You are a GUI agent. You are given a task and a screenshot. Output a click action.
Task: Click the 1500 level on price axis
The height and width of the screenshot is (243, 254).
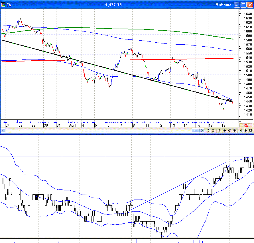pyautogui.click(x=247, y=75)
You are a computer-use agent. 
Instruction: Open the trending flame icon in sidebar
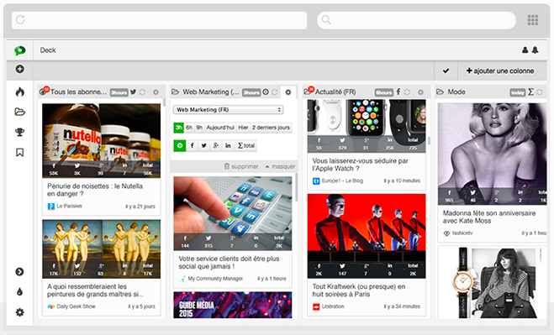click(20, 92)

— What to work on —
Could you please return each line of the material exactly, dropping the pictures?

— Task response —
You are a GUI agent. You are given a task and a screenshot. Output a click action.
Task: Click the 1500 level on price axis
The height and width of the screenshot is (243, 254).
pyautogui.click(x=247, y=75)
You are a computer-use agent. 
Instruction: Open the trending flame icon in sidebar
click(20, 92)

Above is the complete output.